Source document.
The name of the book is largely inspired by the spring 1943 departure of Thessaloniki's Sephardic Jews to their deaths in German concentration camps; and it is from Thessaloniki that the author departs for a train journey into the past and present of a part of the Balkans where Jews and many others coexisted under the Ottomans for several centuries. As Greek language (if not culture) did have considerable influence over the Christian peoples of that region during the Ottoman period, it is natural for the author to take a closer look at the contact of Greek institutions and governments towards them and the Ottomans during and after the period in question.

Provided data.
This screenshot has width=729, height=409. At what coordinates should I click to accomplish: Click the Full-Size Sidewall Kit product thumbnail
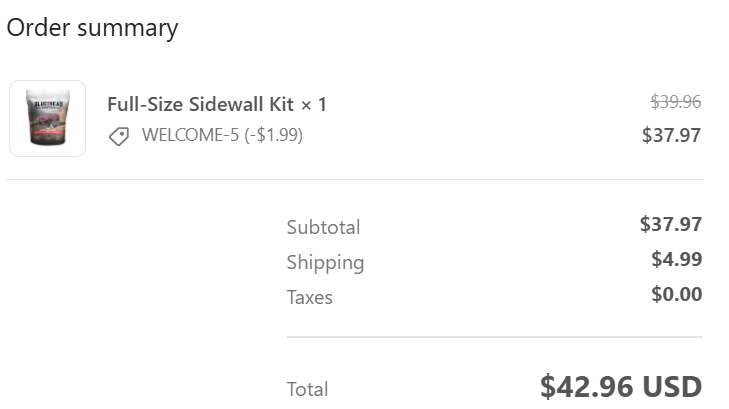[x=47, y=118]
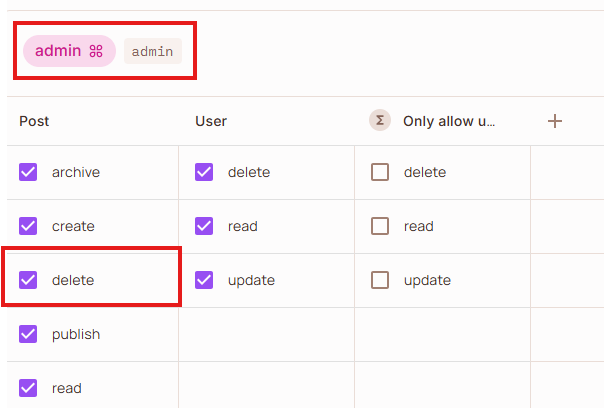Screen dimensions: 604x408
Task: Enable update in Only allow column
Action: coord(380,280)
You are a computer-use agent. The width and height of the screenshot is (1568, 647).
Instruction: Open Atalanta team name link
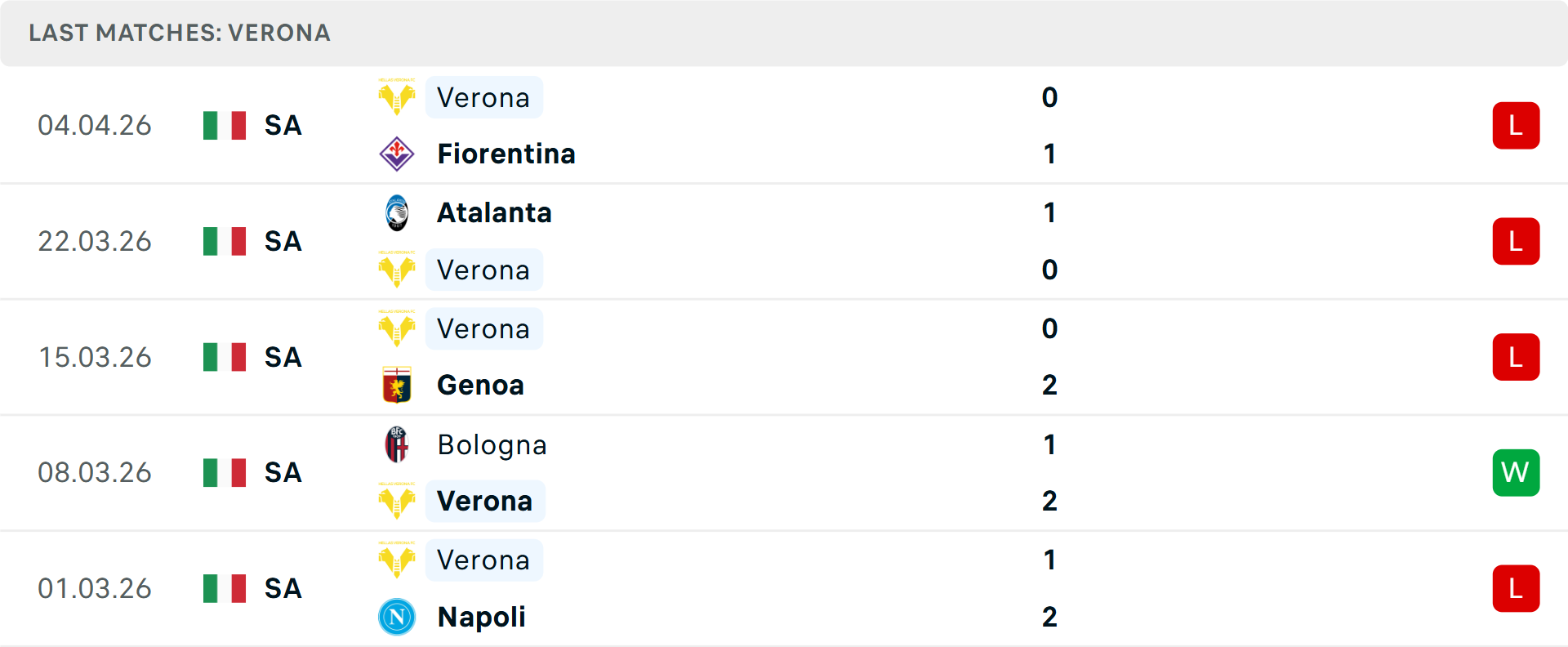pyautogui.click(x=494, y=213)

Goals.
(a) Edit the review, rewriting everything from "The name of" down to "period in question." with "Thessaloniki" changed to "Salonica".
(b) Please resume the review after its final sentence and carry it further.
None of the rows matter for what follows.

Answers per task.
(a)
The name of the book is largely inspired by the spring 1943 departure of Salonica's Sephardic Jews to their deaths in German concentration camps; and it is from Salonica that the author departs for a train journey into the past and present of a part of the Balkans where Jews and many others coexisted under the Ottomans for several centuries. As Greek language (if not culture) did have considerable influence over the Christian peoples of that region during the Ottoman period, it is natural for the author to take a closer look at the contact of Greek institutions and governments towards them and the Ottomans during and after the period in question.

(b)
It is fair to say that Hellenism -- whatever that means! -- has been dominated by the Romans, the Jews (by way of Christianity) and the Turks. The first two conquerors were at least partially overpowered from within (by way of the Eastern Eastern Empire (Byzantium) and the Greek language), but the third one stood its ground: an exception that, quite naturally, most individuals or institutions "closely associated" with Hellenism would rather forget about. Mr. Reed has trouble understanding or even forgiving this "forgetfulness". Inquisitive and poetic traveler as he happens to be, he surprises the reader from time to time with such fascinating incidents as Greece's failure to "remember" that a 19th century Egyptian king was born an Albanian Muslim in the Greek town of Kavala.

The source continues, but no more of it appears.